[Stored records]
----------------------------------------
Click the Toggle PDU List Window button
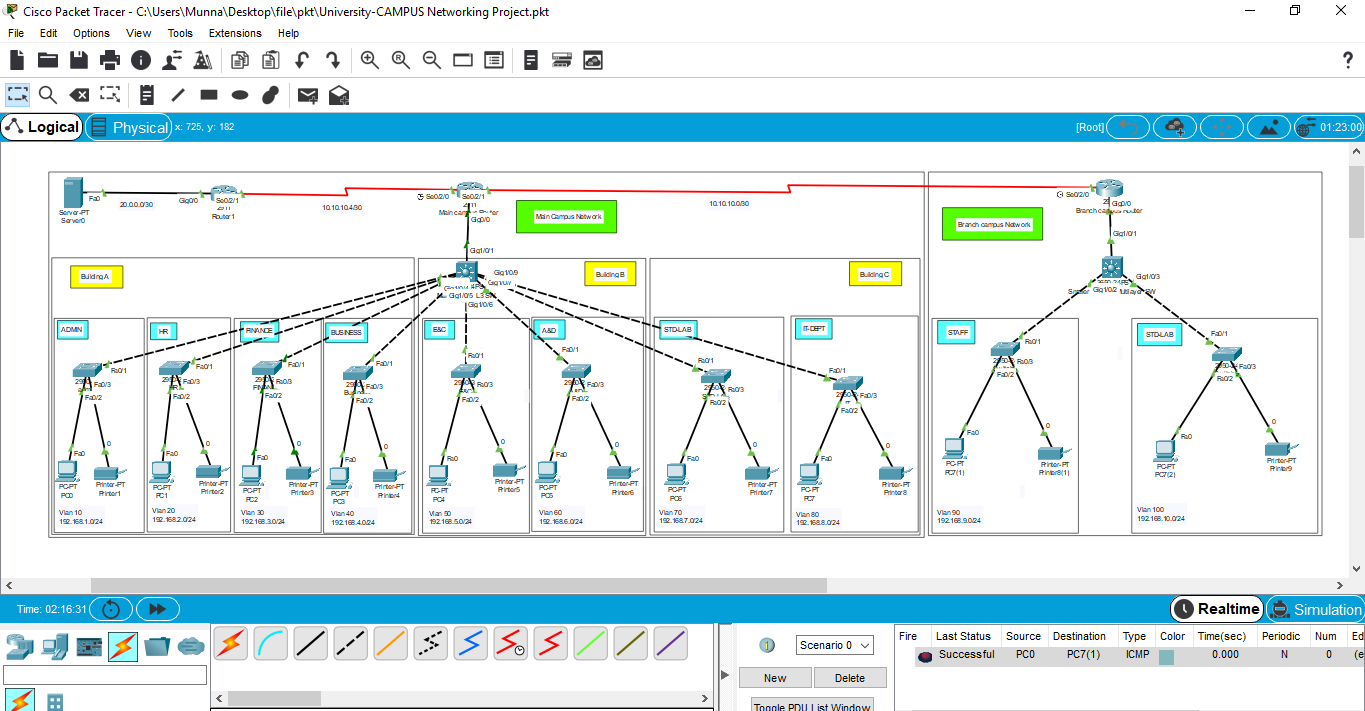[811, 704]
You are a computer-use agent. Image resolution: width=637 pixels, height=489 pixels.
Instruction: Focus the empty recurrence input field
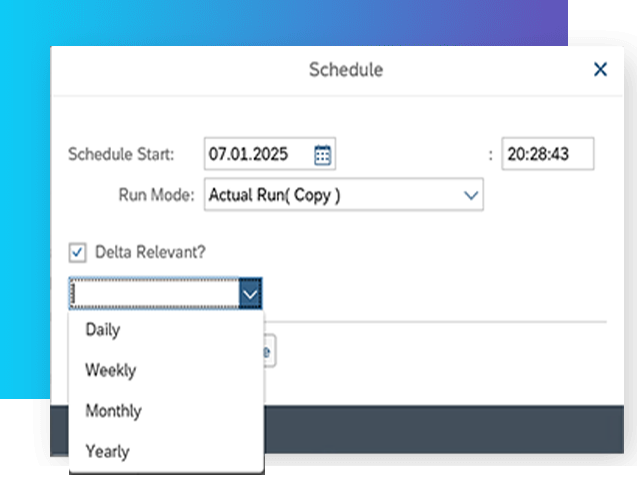[x=154, y=294]
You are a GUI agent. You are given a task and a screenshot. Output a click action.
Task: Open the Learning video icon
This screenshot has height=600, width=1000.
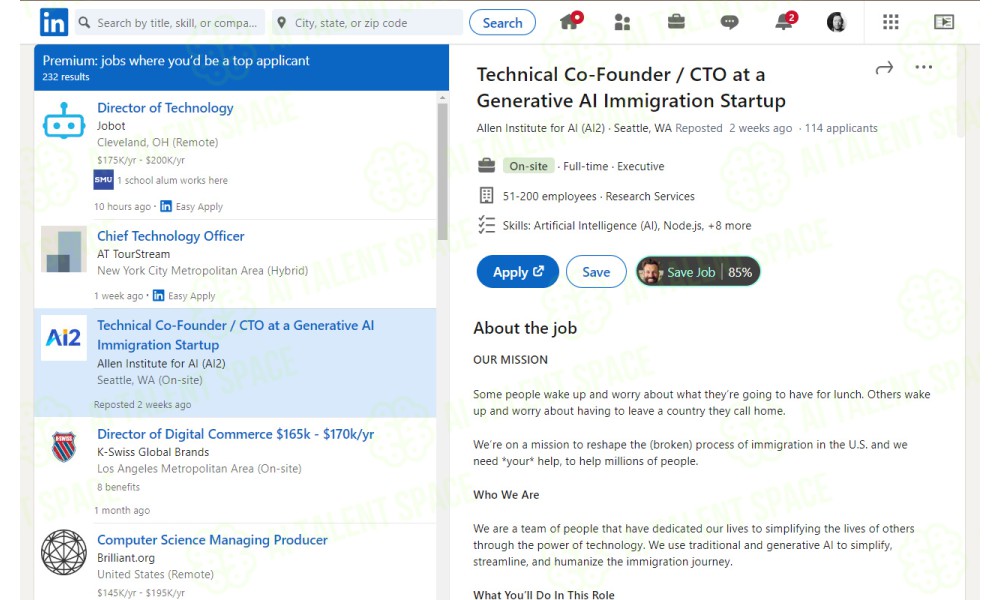point(943,22)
----------------------------------------
• Problem statement
Copy every record exactly; no pictures.

• Result for this task
Click the Toggle PDU List Window button
[811, 704]
You are a computer-use agent. Image resolution: width=637 pixels, height=489 pixels.
Instruction: Focus the empty recurrence input field
[x=154, y=294]
You are a GUI agent. You are given a task and a screenshot. Output a click action.
Task: Open the Learning video icon
This screenshot has height=600, width=1000.
point(943,22)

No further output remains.